Protected area in Kent, England

Church Woods, Blean is a 526.7 ha biological Site of Special Scientific Interest north-west of Canterbury in Kent. It is a Nature Conservation Review site, Grade I, a National Nature Reserve, a Special Area of Conservation and part of it is a Royal Society for the Protection of Birds nature reserve.

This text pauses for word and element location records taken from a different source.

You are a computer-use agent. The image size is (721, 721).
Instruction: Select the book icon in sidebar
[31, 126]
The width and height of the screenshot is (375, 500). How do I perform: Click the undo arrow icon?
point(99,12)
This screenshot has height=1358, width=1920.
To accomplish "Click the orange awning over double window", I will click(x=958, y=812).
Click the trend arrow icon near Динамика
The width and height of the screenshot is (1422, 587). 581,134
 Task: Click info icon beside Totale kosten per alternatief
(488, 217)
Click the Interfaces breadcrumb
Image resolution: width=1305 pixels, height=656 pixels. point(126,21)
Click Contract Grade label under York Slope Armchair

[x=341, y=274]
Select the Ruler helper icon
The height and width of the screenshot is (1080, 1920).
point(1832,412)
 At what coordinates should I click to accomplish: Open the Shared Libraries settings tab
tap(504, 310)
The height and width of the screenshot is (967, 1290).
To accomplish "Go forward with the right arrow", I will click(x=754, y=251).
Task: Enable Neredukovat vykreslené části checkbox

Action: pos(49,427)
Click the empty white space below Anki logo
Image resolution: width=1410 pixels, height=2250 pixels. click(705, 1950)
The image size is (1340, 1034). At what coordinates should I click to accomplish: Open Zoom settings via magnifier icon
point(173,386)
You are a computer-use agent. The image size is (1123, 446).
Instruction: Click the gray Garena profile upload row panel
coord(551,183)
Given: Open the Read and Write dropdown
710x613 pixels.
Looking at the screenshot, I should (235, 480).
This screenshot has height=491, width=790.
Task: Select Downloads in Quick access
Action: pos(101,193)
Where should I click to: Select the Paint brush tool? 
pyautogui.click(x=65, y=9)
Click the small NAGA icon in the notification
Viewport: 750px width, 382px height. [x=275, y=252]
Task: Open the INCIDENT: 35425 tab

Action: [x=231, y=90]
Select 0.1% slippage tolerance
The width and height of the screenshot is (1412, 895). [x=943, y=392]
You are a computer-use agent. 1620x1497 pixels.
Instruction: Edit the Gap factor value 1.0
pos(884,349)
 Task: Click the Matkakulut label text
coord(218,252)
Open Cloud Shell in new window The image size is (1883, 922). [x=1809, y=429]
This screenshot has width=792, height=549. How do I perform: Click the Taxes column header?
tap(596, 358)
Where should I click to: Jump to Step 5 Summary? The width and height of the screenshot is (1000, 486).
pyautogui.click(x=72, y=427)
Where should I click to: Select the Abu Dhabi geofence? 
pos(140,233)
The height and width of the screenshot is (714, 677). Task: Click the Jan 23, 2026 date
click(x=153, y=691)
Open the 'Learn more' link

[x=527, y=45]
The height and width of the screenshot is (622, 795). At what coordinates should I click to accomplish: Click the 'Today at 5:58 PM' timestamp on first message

This broadleaved coppice with standards wood has trees, flora, a wide variety of birds and many invertebrates, including the nationally rare heath fritillary butterfly.

There is public access to the site and it is crossed by footpaths.

==History==

Church Wood, historically known as Short Wood or Short Tenement, is at least 800 years old; however, evidence of human activity traces further back. Archeological findings in Church Wood of blades, scrapers, and axes date to the Mesolithic. The woodland was surveyed by request of the Dean of Canterbury and estimated to be 1200 to 1400 acres and around 32,000 oak trees. A map dated around 1807 shows Church Wood as part of the Dean of Canterbury estate. During the Second World War, two large concrete roadblocks were built along New Road in Church Wood. In the 1950s, the woods were sold by the Church Commissioners to new owners, who planted conifers in the area. The RSPB purchased parts of Church Wood in 1981 as part of a larger purchase of the ancient Blean woodlands. In 1991, a group formed to purchase parts of Church Wood that had not already been bought by the RSPB.